Iran’s final televised presidential debate represented the epitome of how tough and cutthroat its electoral process can be. Virtually every candidate on stage — there are now six — accused the others of being weak in the face of international challenges or incompetent in managing Iran’s poor economic climate.

Frontrunner Saeed Jalili, who has chaired Iran’s National Security Council for the past six years, was singled out for criticism from most of the other nominees. Ali Akbar Velayati, once Ayatollah Ali Khamenei’s foreign-policy advisor, was especially rough on him, accusing Jalili of being uncooperative and stubborn in his nuclear dealings with the five permanent members of the United Nations Security Council plus Germany.

“Being conservative does not mean being inflexible and stubborn,” Velayati said, adding that since Jalili has been in charge of negotiations about Iran’s nuclear program — which Western powers fear will give it the ability to build a bomb — “we have not made a step forward and the pressure has been exerted on the people.”

Velayati has some merit to that argument. Talks between Iran and the international community over the former’s uranium enrichment program have stalled since Jalili took on the position of the chief diplomat.

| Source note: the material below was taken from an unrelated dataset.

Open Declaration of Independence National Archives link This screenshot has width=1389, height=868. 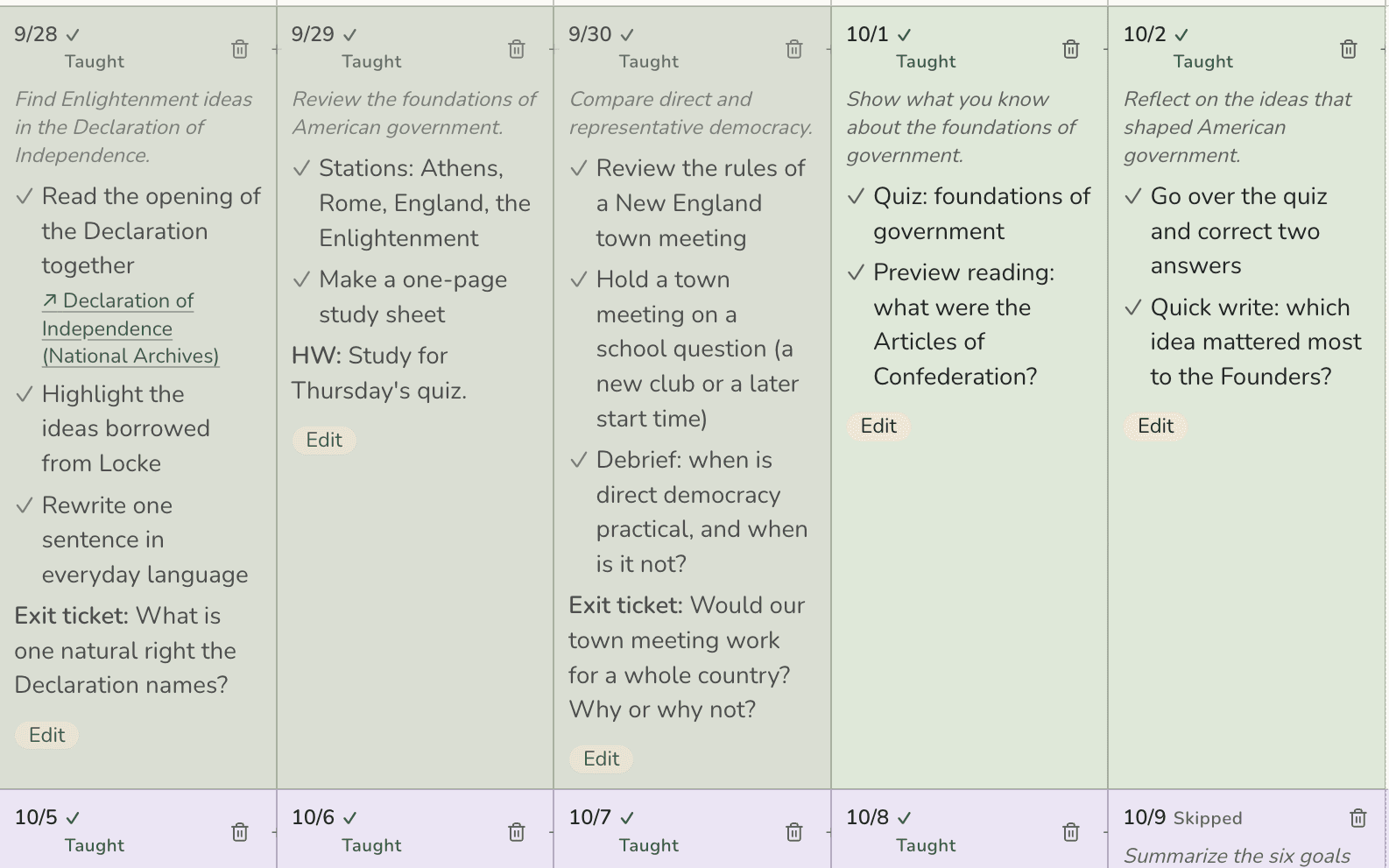(x=130, y=328)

Jalili is known to be a stalwart defender and loyal servant of the supreme leader’s as well as a fierce advocate of Tehran’s anti-Western foreign policies. He grew up during the most bloody and troubling time in the Islamic republic’s young history when tens of thousands perished in a war with neighboring Iraq. His participation in the war as a frontline soldier, in addition to his later work at the Imam Sadiq University, an institution that churns out many of Tehran’s future leaders, molded him into the type of revolutionary figure that Ayatollah Khamenei has come to rely on to preserve his political system.

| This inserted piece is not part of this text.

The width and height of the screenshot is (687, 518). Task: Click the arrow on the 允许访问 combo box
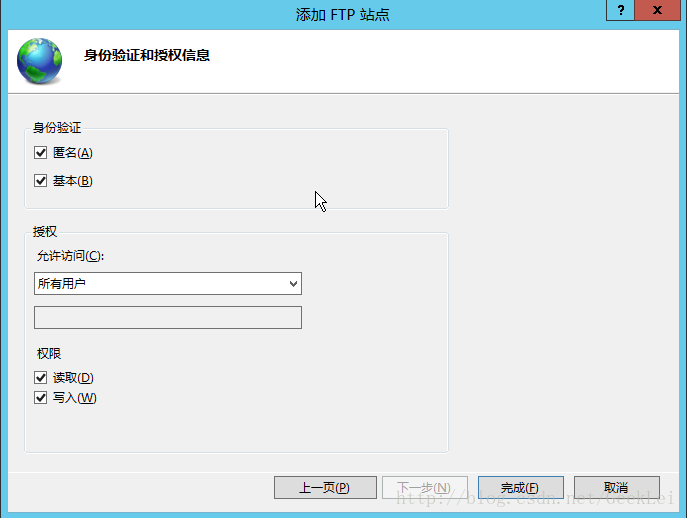click(293, 284)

A win by Jalili will most likely produce a pliable president who defers to the supreme leader’s office on those issues that matter most to the rest of the world: Iran’s nuclear program, its support of international terrorism and its crackdown on political activism. As Iran’s leading negotiator with major powers over the nuclear issue, a win for Jalili could also very well result in a doubling down of the country’s uranium enrichment efforts.

Barring a surprising win by Hassan Rouhani, the only reformist still in the running, the world will likely see a continuation of Iran’s current foreign policy — a reality that will not help the cause of peace in the Persian Gulf.